Would Linda do it again?

"If it made sense, but not very often. We were making Stephanie into this shrew from this naive little girl. We knew the character change would come."

As is the character of the WWF itself. In her fourth-floor office above East Main Street in Stamford, Linda McMahon talks about where the WWF can grow. For a while, the company toyed with the idea of a WWF cable channel, but that's a long-term goal for when the company has more programming. Between TNN, MTV, UPN and syndication, the WWF already has seven wrestling and round-up shows on the air, with more to come. Manhunt, a comic/dramatic reality series created by Vince McMahon, is coming to UPN. Another weekly series is in development for MTV.

Linda has her eye on international expansion.
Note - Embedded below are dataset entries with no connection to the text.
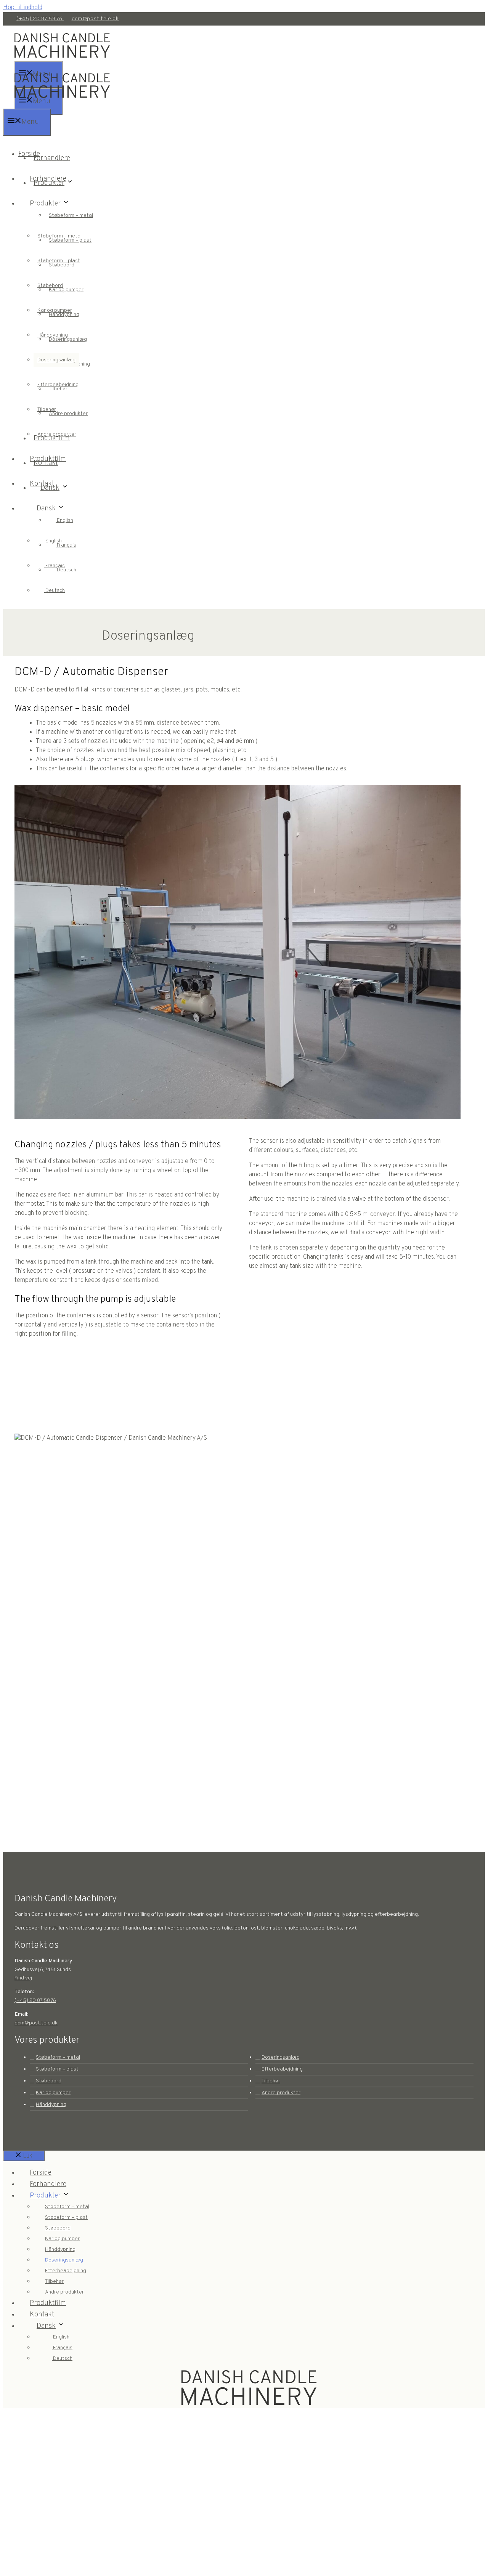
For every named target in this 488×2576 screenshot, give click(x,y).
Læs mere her (60, 2508)
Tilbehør (46, 409)
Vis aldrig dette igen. (60, 2569)
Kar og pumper (54, 310)
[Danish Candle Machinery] (62, 103)
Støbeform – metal (71, 215)
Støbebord (50, 285)
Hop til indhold (22, 7)
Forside (29, 154)
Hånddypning (52, 335)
Pay-per-views in the United Kingdom have tripled over the course of six events to 150,000-between 25% and 30% of the U.S. average. The WWF's magazine is the No. 1 imported title in that country, she says. The company is preparing to hire an executive vice president of international events and another executive for international licensing.

Merchandising has more potential as well. WWF peddles everything from Chris Benoit's autographed tights to a silver-metal garbage can used to smash someone over the head. For the second quarter of fiscal 2001, the WWF sold $30 million in branded merchandise. In November alone, its online ShopZone shipped $700,000 worth of merchandise.

Even the healthiest growth in those categories won't keep the doubling revenues at the WWF, what with next year's numbers being weighted down by XFL start-up costs.

"I don't expect to do 50% growth year after year after year," Linda says. "I would expect a conservative estimate of 10% to 15% growth. That's conservative."

So what exactly does Linda McMahon have to do to convince Wall Street that the WWF is here to stay?

"Time," she says. "I think that will be the only thing that shows them." Out in the hall, Stephanie McMahon is on the phone when her mother emerges from the office. When Linda is told that even the company's enemies didn't badmouth her, she points to Stephanie.

"Ask this one," she says.

"She slaps pretty hard," Stephanie says. Both women suddenly laugh and hug each other. From 2 feet away, it looks like they really mean it.